Yao Qian, formerly the director for the digital currency institute at the PBoC, denied that the digital yuan has ever been planned as a surveillance tool. According to reports, he clarified that China decided to develop the digital yuan as a countermeasure against increasingly popular “private payment platforms.”

Digital yuan concerns

Yao made these comments while on a panel at Beijing’s International Finance Forum.

His remarks argue against assertions made by United States Federal Reserve Chair Jerome Powell in a press conference on April 28. Powell indicated that such a digital currency would not work in the U.S., claiming that the digital yuan allowed the Chinese government to “see every payment that’s used—for which it is used in real-time.”

Yao insisted that this was not the case. arguing that a CBDC is necessary for the central banks to innovate fiat currencies amid the rise of digital ones.

The digital yuan has been the subject of much debate since its initial announcement. Many have questioned the effects it will have on industries, such as gambling operators in Macau.

Officials in the U.S. have also voiced concerns that it could undermine the dollar’s dominance. In April, reports revealed that the Biden administration was keeping an eye on the CBDC’s development. However, in May, Hester Peirce, Commissioner at the U.S. Securities and Exchange Commission (SEC), stated there digital yuan will not eclipse the dollar.

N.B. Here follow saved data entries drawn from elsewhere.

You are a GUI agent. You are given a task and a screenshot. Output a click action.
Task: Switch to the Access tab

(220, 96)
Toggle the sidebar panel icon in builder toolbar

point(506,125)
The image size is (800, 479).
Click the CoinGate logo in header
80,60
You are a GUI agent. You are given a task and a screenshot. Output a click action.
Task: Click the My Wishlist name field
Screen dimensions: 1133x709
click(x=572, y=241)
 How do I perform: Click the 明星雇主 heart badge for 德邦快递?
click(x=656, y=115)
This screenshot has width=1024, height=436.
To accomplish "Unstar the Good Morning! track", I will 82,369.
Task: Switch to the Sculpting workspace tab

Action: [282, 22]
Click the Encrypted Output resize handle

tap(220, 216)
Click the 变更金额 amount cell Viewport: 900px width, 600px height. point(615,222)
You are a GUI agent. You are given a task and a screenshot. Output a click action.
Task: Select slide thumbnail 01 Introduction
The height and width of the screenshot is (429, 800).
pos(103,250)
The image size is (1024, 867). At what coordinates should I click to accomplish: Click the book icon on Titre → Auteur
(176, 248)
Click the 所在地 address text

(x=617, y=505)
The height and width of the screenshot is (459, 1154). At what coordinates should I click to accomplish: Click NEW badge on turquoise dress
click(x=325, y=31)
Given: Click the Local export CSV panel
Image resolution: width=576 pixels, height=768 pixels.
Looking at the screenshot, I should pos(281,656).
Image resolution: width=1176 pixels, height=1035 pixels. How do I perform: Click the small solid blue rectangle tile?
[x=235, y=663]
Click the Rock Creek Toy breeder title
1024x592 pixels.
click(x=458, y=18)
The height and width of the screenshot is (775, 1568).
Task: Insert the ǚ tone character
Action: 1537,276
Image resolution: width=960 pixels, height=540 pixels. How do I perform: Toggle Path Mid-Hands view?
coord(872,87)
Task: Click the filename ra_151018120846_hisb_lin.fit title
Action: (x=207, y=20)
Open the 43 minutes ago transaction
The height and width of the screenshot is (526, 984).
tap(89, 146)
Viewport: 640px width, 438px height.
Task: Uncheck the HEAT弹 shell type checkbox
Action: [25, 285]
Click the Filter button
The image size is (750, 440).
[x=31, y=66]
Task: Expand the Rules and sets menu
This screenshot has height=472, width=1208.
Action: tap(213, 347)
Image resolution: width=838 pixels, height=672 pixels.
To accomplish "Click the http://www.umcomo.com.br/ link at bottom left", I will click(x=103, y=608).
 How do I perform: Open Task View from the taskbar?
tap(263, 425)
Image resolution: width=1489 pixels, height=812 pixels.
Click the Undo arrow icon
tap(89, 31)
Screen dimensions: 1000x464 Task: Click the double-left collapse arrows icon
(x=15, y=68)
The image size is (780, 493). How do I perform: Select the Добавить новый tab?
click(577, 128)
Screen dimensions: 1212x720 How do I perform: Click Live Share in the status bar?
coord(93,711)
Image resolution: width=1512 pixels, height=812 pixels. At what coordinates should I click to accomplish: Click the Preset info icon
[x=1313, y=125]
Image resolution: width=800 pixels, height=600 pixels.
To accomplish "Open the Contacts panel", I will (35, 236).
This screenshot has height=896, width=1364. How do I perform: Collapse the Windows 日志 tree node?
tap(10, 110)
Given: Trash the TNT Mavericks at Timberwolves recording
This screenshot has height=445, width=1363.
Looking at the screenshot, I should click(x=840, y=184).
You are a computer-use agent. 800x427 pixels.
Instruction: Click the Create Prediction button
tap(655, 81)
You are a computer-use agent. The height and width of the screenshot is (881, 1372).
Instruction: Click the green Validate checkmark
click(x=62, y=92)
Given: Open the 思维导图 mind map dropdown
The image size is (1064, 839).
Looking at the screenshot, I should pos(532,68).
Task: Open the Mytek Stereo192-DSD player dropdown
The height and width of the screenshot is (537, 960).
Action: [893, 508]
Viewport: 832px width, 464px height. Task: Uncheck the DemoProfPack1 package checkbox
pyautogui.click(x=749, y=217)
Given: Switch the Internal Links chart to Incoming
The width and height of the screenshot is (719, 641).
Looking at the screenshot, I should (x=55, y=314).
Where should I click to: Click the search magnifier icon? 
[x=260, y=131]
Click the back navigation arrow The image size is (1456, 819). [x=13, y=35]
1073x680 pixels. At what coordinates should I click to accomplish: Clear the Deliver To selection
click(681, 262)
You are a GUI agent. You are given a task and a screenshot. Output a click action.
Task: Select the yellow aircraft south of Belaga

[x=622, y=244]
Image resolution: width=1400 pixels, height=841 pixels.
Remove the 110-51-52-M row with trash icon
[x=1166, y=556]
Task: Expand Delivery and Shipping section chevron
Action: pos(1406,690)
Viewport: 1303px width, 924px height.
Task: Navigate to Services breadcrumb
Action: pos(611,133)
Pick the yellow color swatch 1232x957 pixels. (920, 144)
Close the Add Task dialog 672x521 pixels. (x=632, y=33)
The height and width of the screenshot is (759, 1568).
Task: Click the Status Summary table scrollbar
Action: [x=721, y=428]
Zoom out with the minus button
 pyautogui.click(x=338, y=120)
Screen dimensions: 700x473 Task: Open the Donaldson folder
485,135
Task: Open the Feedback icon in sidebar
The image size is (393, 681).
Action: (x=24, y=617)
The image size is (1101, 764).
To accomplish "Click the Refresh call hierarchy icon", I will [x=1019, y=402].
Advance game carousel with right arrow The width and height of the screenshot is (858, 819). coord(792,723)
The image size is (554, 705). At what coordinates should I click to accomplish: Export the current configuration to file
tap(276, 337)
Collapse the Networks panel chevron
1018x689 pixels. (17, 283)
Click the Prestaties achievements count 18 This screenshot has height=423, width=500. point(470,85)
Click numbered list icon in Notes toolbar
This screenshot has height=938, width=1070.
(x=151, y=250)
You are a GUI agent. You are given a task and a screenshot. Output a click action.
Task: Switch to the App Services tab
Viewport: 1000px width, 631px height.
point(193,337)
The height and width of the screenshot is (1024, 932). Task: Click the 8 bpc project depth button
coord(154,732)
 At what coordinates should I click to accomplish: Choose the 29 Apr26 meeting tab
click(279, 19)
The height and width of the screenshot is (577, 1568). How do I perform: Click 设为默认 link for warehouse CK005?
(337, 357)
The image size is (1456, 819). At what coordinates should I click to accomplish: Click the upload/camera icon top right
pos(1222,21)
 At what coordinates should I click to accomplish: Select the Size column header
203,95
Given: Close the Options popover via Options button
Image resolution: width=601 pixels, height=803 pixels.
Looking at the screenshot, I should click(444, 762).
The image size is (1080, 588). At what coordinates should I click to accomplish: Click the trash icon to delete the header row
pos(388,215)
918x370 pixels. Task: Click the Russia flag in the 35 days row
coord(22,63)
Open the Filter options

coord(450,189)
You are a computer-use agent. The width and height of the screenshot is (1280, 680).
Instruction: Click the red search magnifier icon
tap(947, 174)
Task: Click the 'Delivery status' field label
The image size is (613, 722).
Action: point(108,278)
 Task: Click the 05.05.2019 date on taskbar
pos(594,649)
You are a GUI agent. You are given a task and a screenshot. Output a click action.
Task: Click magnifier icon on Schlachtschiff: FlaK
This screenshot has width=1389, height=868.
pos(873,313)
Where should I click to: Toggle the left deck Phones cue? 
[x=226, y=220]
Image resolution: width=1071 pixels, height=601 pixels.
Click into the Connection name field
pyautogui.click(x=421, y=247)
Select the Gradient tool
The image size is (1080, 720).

The world gravitates towards CBDCs

China is hardly the only one with its hands in CBDCs. May has been especially eventful. Nations such as Canada and South Africa have continued to push towards their own respective digital currency releases. Meanwhile, Sweden’s central bank has already started working towards its next CBDC testing phase. Furthermore, South Korea’s central bank has put plans in place to test its own digital currency.

In all, according to a report from the Bank of International Settlements, 80% of the world’s central banks were already conceptualizing and researching CBDCs earlier in the year. The report elaborated further to state that 40% of them were building proofs-of-concept, and 10% were deploying their pilot projects.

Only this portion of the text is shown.